Stored dataset items:
- - -

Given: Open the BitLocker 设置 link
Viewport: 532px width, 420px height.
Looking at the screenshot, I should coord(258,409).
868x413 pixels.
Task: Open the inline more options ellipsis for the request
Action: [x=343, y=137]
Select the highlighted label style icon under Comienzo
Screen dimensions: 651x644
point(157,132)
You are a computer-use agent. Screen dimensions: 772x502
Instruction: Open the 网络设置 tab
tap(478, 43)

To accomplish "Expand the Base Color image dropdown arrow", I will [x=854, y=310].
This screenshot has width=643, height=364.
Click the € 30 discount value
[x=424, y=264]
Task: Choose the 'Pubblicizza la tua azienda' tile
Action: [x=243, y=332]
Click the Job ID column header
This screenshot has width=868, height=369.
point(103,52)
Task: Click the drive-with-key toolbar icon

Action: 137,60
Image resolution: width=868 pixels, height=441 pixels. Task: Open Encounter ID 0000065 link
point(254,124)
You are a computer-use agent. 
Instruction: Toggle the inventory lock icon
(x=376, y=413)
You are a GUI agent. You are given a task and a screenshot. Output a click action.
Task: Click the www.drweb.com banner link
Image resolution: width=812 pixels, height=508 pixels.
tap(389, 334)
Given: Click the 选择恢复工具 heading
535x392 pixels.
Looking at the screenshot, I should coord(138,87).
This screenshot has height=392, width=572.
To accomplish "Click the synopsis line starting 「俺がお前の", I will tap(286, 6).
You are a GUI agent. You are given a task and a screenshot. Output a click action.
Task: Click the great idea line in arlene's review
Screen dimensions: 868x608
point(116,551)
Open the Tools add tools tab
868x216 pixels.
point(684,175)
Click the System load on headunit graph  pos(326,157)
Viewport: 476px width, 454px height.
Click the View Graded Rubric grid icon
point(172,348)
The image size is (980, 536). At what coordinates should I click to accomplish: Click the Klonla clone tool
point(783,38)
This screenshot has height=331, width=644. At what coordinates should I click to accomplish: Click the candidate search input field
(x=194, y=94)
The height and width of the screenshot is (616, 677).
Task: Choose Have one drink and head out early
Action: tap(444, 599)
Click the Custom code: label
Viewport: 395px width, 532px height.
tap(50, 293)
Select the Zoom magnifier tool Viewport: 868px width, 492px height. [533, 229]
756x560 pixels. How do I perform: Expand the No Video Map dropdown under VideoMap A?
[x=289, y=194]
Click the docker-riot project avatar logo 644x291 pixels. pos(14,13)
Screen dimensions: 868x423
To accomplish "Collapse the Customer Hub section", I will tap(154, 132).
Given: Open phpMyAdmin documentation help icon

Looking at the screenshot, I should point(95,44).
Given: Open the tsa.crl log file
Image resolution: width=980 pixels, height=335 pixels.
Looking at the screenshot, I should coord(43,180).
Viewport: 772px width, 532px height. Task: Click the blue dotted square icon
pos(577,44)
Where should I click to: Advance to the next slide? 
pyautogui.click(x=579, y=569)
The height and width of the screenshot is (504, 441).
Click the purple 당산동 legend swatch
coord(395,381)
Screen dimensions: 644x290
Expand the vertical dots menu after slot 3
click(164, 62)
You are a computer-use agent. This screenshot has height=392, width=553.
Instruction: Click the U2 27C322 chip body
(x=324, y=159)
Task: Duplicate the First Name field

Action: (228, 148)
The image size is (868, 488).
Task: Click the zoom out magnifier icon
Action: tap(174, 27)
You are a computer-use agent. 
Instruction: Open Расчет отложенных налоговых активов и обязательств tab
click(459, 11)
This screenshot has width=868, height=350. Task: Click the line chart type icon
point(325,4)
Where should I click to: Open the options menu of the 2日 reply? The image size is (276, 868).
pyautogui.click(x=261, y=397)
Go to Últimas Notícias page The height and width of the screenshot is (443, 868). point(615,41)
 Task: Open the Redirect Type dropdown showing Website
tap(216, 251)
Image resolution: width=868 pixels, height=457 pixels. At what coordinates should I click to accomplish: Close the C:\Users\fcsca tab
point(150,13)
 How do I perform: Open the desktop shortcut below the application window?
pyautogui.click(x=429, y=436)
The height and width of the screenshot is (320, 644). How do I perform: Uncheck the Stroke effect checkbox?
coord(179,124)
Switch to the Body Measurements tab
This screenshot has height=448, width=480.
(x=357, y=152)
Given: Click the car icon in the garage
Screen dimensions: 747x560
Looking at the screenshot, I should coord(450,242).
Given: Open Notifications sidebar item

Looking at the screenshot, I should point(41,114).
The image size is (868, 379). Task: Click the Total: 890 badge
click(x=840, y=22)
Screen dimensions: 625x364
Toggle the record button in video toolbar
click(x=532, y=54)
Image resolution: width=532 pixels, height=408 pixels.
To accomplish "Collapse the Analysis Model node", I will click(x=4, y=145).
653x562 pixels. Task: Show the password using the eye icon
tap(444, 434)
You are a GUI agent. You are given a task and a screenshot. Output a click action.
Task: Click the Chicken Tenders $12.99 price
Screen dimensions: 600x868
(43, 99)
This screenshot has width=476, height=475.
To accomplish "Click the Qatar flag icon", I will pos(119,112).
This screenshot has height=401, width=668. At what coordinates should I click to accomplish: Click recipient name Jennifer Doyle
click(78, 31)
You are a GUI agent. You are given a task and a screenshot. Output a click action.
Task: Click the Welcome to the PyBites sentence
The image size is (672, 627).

- - -

What the task asks | Give all of the lines above again, exactly as they are.

Finished exercise |
Given: Open the BitLocker 设置 link
Viewport: 532px width, 420px height.
Looking at the screenshot, I should coord(258,409).
868x413 pixels.
Task: Open the inline more options ellipsis for the request
Action: [x=343, y=137]
Select the highlighted label style icon under Comienzo
Screen dimensions: 651x644
point(157,132)
You are a computer-use agent. Screen dimensions: 772x502
Instruction: Open the 网络设置 tab
tap(478, 43)

To accomplish "Expand the Base Color image dropdown arrow", I will [x=854, y=310].
This screenshot has width=643, height=364.
Click the € 30 discount value
[x=424, y=264]
Task: Choose the 'Pubblicizza la tua azienda' tile
Action: [x=243, y=332]
Click the Job ID column header
This screenshot has width=868, height=369.
point(103,52)
Task: Click the drive-with-key toolbar icon

Action: 137,60
Image resolution: width=868 pixels, height=441 pixels. Task: Open Encounter ID 0000065 link
point(254,124)
You are a computer-use agent. 
Instruction: Toggle the inventory lock icon
(x=376, y=413)
You are a GUI agent. You are given a task and a screenshot. Output a click action.
Task: Click the www.drweb.com banner link
Image resolution: width=812 pixels, height=508 pixels.
tap(389, 334)
Given: Click the 选择恢复工具 heading
535x392 pixels.
Looking at the screenshot, I should coord(138,87).
This screenshot has height=392, width=572.
To accomplish "Click the synopsis line starting 「俺がお前の", I will tap(286, 6).
You are a GUI agent. You are given a task and a screenshot. Output a click action.
Task: Click the great idea line in arlene's review
Screen dimensions: 868x608
point(116,551)
Open the Tools add tools tab
868x216 pixels.
point(684,175)
Click the System load on headunit graph  pos(326,157)
Viewport: 476px width, 454px height.
Click the View Graded Rubric grid icon
point(172,348)
The image size is (980, 536). At what coordinates should I click to accomplish: Click the Klonla clone tool
point(783,38)
This screenshot has height=331, width=644. At what coordinates should I click to accomplish: Click the candidate search input field
(x=194, y=94)
The height and width of the screenshot is (616, 677).
Task: Choose Have one drink and head out early
Action: tap(444, 599)
Click the Custom code: label
Viewport: 395px width, 532px height.
tap(50, 293)
Select the Zoom magnifier tool Viewport: 868px width, 492px height. [533, 229]
756x560 pixels. How do I perform: Expand the No Video Map dropdown under VideoMap A?
[x=289, y=194]
Click the docker-riot project avatar logo 644x291 pixels. pos(14,13)
Screen dimensions: 868x423
To accomplish "Collapse the Customer Hub section", I will tap(154, 132).
Given: Open phpMyAdmin documentation help icon

Looking at the screenshot, I should point(95,44).
Given: Open the tsa.crl log file
Image resolution: width=980 pixels, height=335 pixels.
Looking at the screenshot, I should coord(43,180).
Viewport: 772px width, 532px height. Task: Click the blue dotted square icon
pos(577,44)
Where should I click to: Advance to the next slide? 
pyautogui.click(x=579, y=569)
The height and width of the screenshot is (504, 441).
Click the purple 당산동 legend swatch
coord(395,381)
Screen dimensions: 644x290
Expand the vertical dots menu after slot 3
click(164, 62)
You are a computer-use agent. This screenshot has height=392, width=553.
Instruction: Click the U2 27C322 chip body
(x=324, y=159)
Task: Duplicate the First Name field

Action: (228, 148)
The image size is (868, 488).
Task: Click the zoom out magnifier icon
Action: tap(174, 27)
You are a computer-use agent. 
Instruction: Open Расчет отложенных налоговых активов и обязательств tab
click(459, 11)
This screenshot has width=868, height=350. Task: Click the line chart type icon
point(325,4)
Where should I click to: Open the options menu of the 2日 reply? The image size is (276, 868).
pyautogui.click(x=261, y=397)
Go to Últimas Notícias page The height and width of the screenshot is (443, 868). point(615,41)
 Task: Open the Redirect Type dropdown showing Website
tap(216, 251)
Image resolution: width=868 pixels, height=457 pixels. At what coordinates should I click to accomplish: Close the C:\Users\fcsca tab
point(150,13)
 How do I perform: Open the desktop shortcut below the application window?
pyautogui.click(x=429, y=436)
The height and width of the screenshot is (320, 644). How do I perform: Uncheck the Stroke effect checkbox?
coord(179,124)
Switch to the Body Measurements tab
This screenshot has height=448, width=480.
(x=357, y=152)
Given: Click the car icon in the garage
Screen dimensions: 747x560
Looking at the screenshot, I should coord(450,242).
Given: Open Notifications sidebar item

Looking at the screenshot, I should point(41,114).
The image size is (868, 379). Task: Click the Total: 890 badge
click(x=840, y=22)
Screen dimensions: 625x364
Toggle the record button in video toolbar
click(x=532, y=54)
Image resolution: width=532 pixels, height=408 pixels.
To accomplish "Collapse the Analysis Model node", I will click(x=4, y=145).
653x562 pixels. Task: Show the password using the eye icon
tap(444, 434)
You are a GUI agent. You are given a task and a screenshot. Output a click action.
Task: Click the Chicken Tenders $12.99 price
Screen dimensions: 600x868
(43, 99)
This screenshot has width=476, height=475.
To accomplish "Click the Qatar flag icon", I will pos(119,112).
This screenshot has height=401, width=668. At what coordinates should I click to accomplish: Click recipient name Jennifer Doyle
click(78, 31)
You are a GUI agent. You are given a task and a screenshot. Output a click action.
Task: Click the Welcome to the PyBites sentence
The image size is (672, 627).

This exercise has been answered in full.